- Task prompt -
Write out the rows below from the very start through the line containing "file-name: 18蒹葭.mp3 is", including that line. Leave the pictures out of your answer.

Collected data:
=== Begin Enclosure ===

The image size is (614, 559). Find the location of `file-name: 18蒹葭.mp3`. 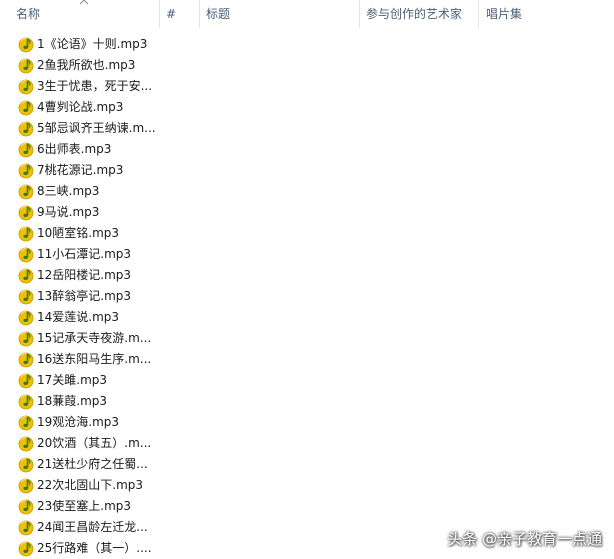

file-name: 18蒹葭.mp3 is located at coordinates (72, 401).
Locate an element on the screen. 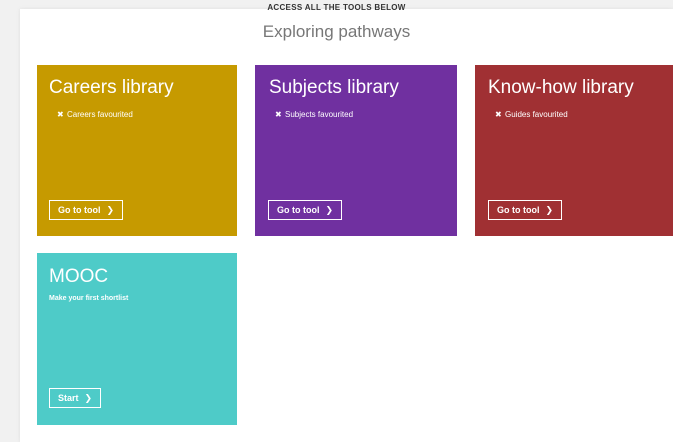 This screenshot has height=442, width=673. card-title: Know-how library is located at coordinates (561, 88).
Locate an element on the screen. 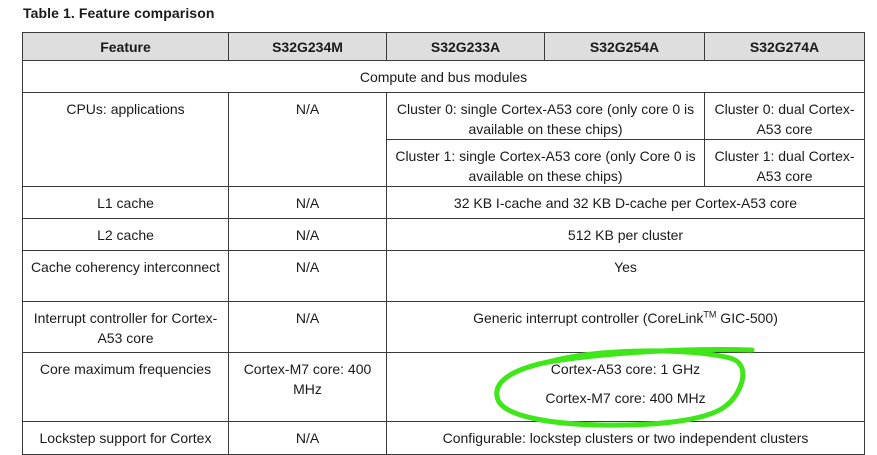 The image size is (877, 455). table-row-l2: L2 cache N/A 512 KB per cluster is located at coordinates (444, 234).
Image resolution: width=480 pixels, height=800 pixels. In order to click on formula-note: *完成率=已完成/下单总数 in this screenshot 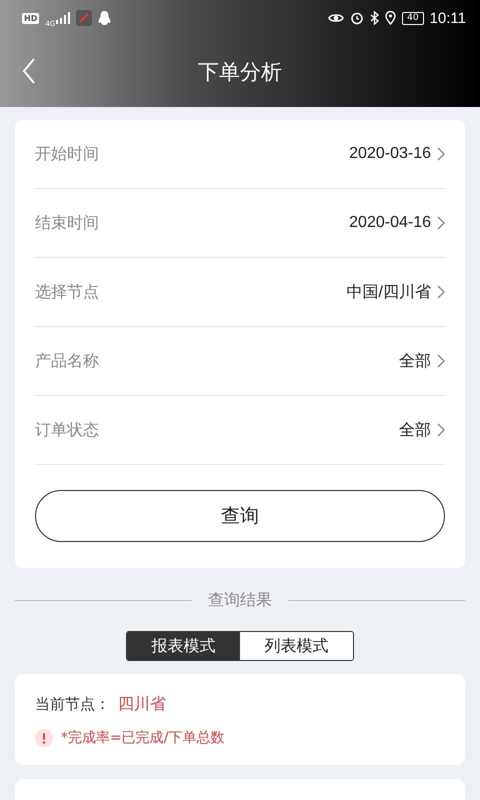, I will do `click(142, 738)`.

=== End Enclosure ===

- Solution for this task -
The image size is (614, 559). Find the location of `file-name: 18蒹葭.mp3`. 

file-name: 18蒹葭.mp3 is located at coordinates (72, 401).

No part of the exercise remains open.